== TRECHO APRESENTADO ==
2.2.1 Tráfico internacional de pessoas para fins de exploração sexual (art. 231, do CP)

            A materialidade do crime em tela está devidamente comprovada pelas provas coligidas aos autos.

            Durante as apurações, policiais e processuais, confirmou-se que entre os meses de janeiro a dezembro de 2012 pelo menos 20 pessoas foram vítimas do grupo criminoso que as aliciaram e promoveram a saída do território nacional para fins de prostituição e outras formas de exploração sexual no estrangeiro.

            A autoria dos réus também restou provada, segundo apurado os réus Caio e Tício ocupavam-se do aliciamento e do alojamento anterior a saída das vítimas do território nacional, atos preparatórios criminalizados antecipadamente pelo legislador (art. 231, § 1º, do CP).

            O réu Mévio promovia a saída das vítimas, inclusive, cuidando de toda a parte de documentação e compra de passagens aéreas (art. 231, caput, do CP).

            O réu Vespasiano tinha a incombência de acompanhar as vítimas nas viagens, garantindo que elas efetivamente ao chegar ao destino final cumpririam as obrigações assumidas (prestação de serviços sexuais).

            As teses defensivas quanto ao mérito do crime não merecem acolhida.

            O fato de as vítimas serem transexuais (homens) não torna a conduta atípica, pois o tipo penal formal tem por sujeito passivo do crime em tela: “alguém”, indiferente, portanto, sexo biológico da vítima.

== INSTRUÇÃO 1 ==
Transcreva o trecho sobre tráfico internacional de pessoas, começando em "A materialidade do" e terminando em "sexual no estrangeiro.".
== INSTRUÇÃO 2 ==
Escreva a continuação do trecho sobre tráfico internacional de pessoas a partir do ponto em que ele termina.
A listagem é um material independente do trecho.

== EXTRATO DE DADOS ==
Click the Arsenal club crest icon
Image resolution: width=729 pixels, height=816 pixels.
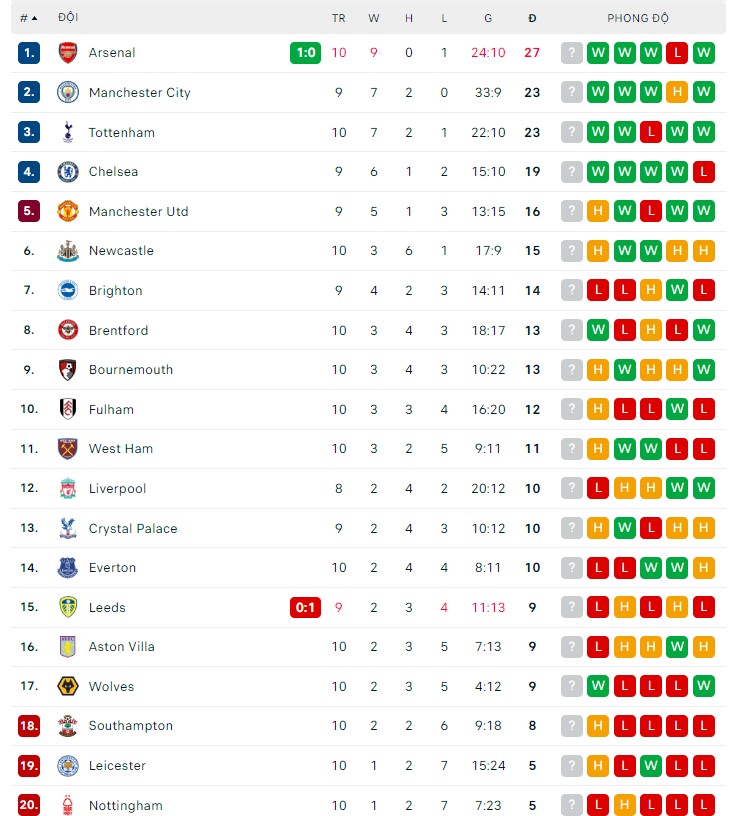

== RESULTADO 1 ==
A materialidade do crime em tela está devidamente comprovada pelas provas coligidas aos autos.

            Durante as apurações, policiais e processuais, confirmou-se que entre os meses de janeiro a dezembro de 2012 pelo menos 20 pessoas foram vítimas do grupo criminoso que as aliciaram e promoveram a saída do território nacional para fins de prostituição e outras formas de exploração sexual no estrangeiro.

== RESULTADO 2 ==
            O consentimento da vítima também é irrelevante para a configuração do crime, não se aplica ao caso o consentimento da vítima quer para excluir a tipicidade (eis que não integra as elementares do tipo em questão a ausência de consentimento), quer para excluir a ilicitude do crime como causa supralegal.

            A dignidade da pessoa humana, epicentro axiológico do nosso ordenamento jurídico, torna indisponíveis certos direitos, entre eles a dignidade e integridade física e sexual. Violações a tais bens não podem ser admitidas a pretexto de consentimento da vítima.

            Ademais, das 20 vítimas do grupo criminoso traficadas em 2012, 5 em seus depoimentos asseveraram desconhecer que estavam indo para o exterior para prestar serviços de cunho sexual e que ao chegarem ao local de destino foram impedidas de deixar o estabelecimento no qual permaneceram em situação de quase escravidão sexual. Essas 5 vítimas, portanto, não houve consentiram com a situação, foram ludibriadas por comportamento fraudulento dos réus.

            Considero, portanto, praticado o crime em tela pelos réus, que com dolo (liberdade e consciência) promoveram a saída de pessoas do território nacional para fins de exploração sexual no estrangeiro.

            Acolho o pleito da defesa para considerar os 20 crimes praticados em 2012 como em continuidade delitiva, pois atendidos os pressupostos do art. 71, do Código Penal (crimes praticados com as mesmas circunstâncias de tempo, modo, lugar e maneira de execução); ao invés do concurso material, pleiteado pelo parquet.

            Quanto ao suposto delito praticado em 2001, absolvo os réus por insuficiência de provas. Os elementos probatórios carreados aos autos não são suficientes a formação de juízo condenatório (“in dubio pro reo”).

 

2.2.2 Do crime de associação criminosa (art. 288, do CP)

                Nos termos do art. 383 do Código de Processo Penal, procedo à “emendatio libelli”, alterando a capitulação do crime imputado aos réus de organização criminosa (art. 2º, da Lei 12.850/2013) para associação criminosa (art. 288, do CP). Isso porque a conduta imputada aos réus refere-se a fatos anteriores à vigência da Lei 12.850/2013, sendo esta lei mais gravosa é irretroativa.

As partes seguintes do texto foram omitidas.